> _Data extracted from a collection_
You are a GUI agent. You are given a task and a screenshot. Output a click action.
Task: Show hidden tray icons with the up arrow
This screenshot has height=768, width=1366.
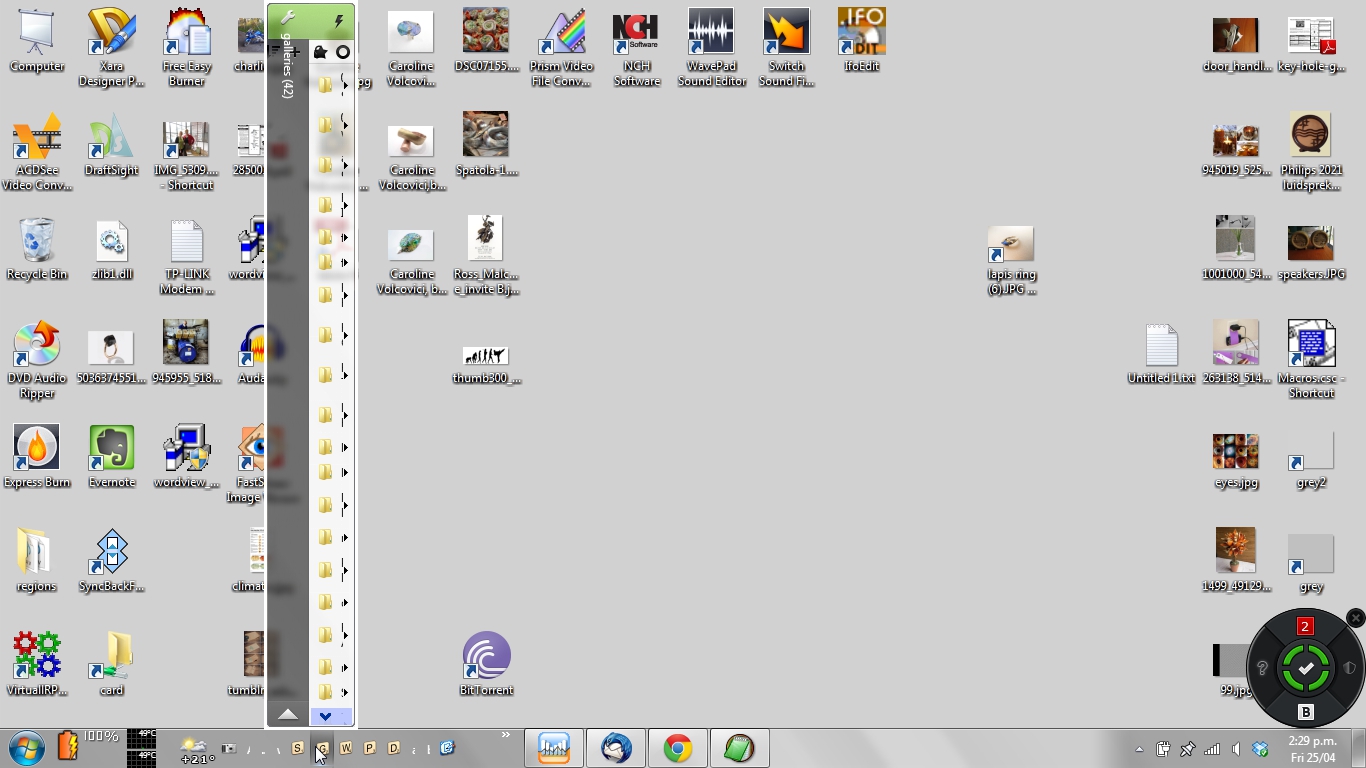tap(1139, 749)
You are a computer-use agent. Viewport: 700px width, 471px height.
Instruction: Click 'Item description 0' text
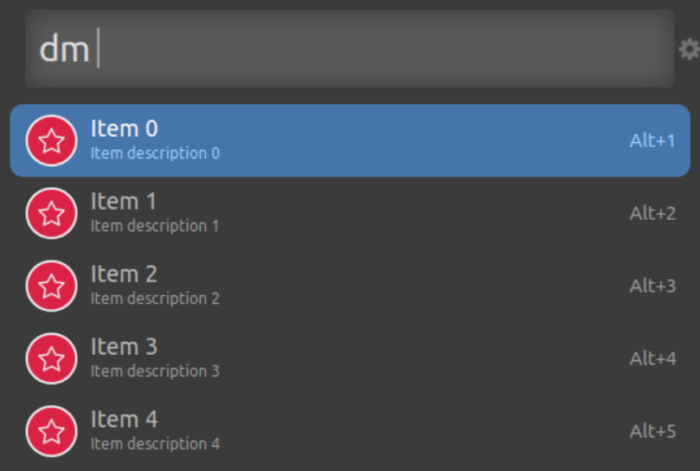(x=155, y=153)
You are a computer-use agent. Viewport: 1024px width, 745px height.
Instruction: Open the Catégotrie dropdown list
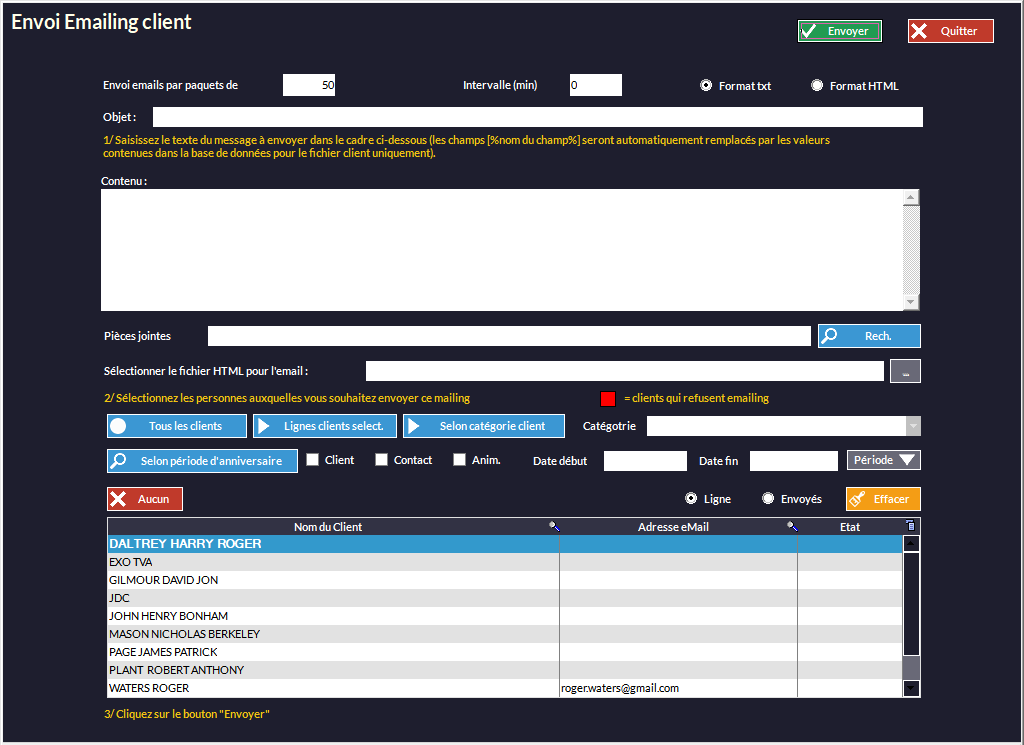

==

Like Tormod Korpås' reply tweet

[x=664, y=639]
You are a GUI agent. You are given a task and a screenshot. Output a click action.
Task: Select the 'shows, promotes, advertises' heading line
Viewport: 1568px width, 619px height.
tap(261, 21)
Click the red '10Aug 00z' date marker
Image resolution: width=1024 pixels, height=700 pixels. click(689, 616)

...

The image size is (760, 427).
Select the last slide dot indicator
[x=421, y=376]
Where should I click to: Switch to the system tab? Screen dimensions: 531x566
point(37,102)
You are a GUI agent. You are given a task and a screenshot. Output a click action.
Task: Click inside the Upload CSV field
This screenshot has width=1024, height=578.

> _Task_
Look back at the data above. Transcribe exactly the lines starting at the line that contains "The image size is (760, 427)." and ending at the line that contains "This screenshot has width=1024, height=578.".

> _Solution to this problem_
The image size is (760, 427).
Select the last slide dot indicator
[x=421, y=376]
Where should I click to: Switch to the system tab? Screen dimensions: 531x566
point(37,102)
You are a GUI agent. You are given a task and a screenshot. Output a click action.
Task: Click inside the Upload CSV field
This screenshot has width=1024, height=578.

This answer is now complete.